* YOUR OBJECTIVE:
Below are records; state how many of their lines hold the word "agent", and give only the figure.

* PROVIDED MATERIAL:
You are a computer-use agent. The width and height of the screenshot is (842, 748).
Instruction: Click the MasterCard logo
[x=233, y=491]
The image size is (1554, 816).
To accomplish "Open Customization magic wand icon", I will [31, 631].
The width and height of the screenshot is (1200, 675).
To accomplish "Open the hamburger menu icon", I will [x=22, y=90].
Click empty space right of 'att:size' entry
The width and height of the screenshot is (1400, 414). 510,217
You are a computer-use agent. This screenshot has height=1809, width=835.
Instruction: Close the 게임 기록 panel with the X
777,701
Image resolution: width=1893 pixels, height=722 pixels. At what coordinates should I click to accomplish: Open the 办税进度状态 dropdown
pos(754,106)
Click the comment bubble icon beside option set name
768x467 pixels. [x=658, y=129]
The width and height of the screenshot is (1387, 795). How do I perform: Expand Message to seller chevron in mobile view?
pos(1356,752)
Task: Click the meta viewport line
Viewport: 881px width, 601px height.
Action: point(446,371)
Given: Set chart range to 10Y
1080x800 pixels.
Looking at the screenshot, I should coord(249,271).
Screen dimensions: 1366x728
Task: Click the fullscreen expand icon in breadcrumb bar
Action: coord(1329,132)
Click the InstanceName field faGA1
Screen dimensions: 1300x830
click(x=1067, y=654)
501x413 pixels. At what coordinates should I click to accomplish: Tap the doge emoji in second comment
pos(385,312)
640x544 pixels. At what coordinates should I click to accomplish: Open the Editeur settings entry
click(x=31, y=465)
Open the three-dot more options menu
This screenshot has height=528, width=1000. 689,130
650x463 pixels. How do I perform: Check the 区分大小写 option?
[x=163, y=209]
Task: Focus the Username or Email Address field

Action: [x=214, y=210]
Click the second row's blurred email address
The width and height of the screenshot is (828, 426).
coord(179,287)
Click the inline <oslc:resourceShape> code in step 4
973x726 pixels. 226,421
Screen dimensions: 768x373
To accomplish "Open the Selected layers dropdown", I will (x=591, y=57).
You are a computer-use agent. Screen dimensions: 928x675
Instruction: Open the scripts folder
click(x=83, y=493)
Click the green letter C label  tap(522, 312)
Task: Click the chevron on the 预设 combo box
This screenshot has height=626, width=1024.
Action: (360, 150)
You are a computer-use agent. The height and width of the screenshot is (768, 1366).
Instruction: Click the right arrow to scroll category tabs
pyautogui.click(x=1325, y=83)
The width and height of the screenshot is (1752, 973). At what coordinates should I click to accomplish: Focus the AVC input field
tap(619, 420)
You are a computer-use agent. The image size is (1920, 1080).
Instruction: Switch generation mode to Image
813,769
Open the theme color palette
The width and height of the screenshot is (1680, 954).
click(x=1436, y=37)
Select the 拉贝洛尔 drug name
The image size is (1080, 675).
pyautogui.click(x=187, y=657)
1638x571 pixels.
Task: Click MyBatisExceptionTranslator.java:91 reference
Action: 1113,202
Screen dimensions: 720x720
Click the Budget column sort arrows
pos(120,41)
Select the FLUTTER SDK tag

* COMPLETED EXERCISE:
5